[Start of section]

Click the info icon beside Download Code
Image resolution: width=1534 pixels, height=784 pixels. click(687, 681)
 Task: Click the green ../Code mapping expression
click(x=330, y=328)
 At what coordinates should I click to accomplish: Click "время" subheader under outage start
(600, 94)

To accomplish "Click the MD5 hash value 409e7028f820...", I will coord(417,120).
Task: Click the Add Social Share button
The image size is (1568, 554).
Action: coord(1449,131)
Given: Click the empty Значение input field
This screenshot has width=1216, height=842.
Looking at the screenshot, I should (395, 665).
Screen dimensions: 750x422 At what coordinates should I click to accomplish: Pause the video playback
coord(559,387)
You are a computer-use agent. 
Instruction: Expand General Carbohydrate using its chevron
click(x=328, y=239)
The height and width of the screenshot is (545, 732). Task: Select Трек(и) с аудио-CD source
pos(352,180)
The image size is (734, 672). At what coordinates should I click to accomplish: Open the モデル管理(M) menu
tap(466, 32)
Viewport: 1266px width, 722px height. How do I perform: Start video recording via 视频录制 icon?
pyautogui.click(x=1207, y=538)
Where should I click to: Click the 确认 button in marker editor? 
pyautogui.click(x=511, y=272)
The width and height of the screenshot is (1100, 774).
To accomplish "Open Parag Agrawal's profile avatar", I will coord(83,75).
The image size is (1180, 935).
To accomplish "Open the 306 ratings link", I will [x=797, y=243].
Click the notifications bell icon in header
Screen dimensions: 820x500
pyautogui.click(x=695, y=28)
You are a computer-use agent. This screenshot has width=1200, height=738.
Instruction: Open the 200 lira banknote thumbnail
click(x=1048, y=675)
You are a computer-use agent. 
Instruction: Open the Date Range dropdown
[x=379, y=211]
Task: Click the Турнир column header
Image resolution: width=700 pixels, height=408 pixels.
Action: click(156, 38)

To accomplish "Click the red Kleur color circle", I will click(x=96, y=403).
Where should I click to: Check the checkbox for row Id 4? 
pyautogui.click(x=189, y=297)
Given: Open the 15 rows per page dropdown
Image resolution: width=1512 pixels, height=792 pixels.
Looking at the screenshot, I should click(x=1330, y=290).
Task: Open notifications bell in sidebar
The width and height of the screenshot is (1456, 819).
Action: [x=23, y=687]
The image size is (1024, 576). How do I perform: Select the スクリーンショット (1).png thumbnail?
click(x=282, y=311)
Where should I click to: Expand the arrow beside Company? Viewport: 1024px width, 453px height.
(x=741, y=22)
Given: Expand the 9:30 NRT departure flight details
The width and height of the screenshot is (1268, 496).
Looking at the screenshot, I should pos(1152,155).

[End of section]

◆ Work instruction ◆
If a line in the records above has the word "Given", copy it out.

◆ Completed exercise ◆
Given: Click the empty Значение input field
Given: Open the 15 rows per page dropdown
Given: Expand the 9:30 NRT departure flight details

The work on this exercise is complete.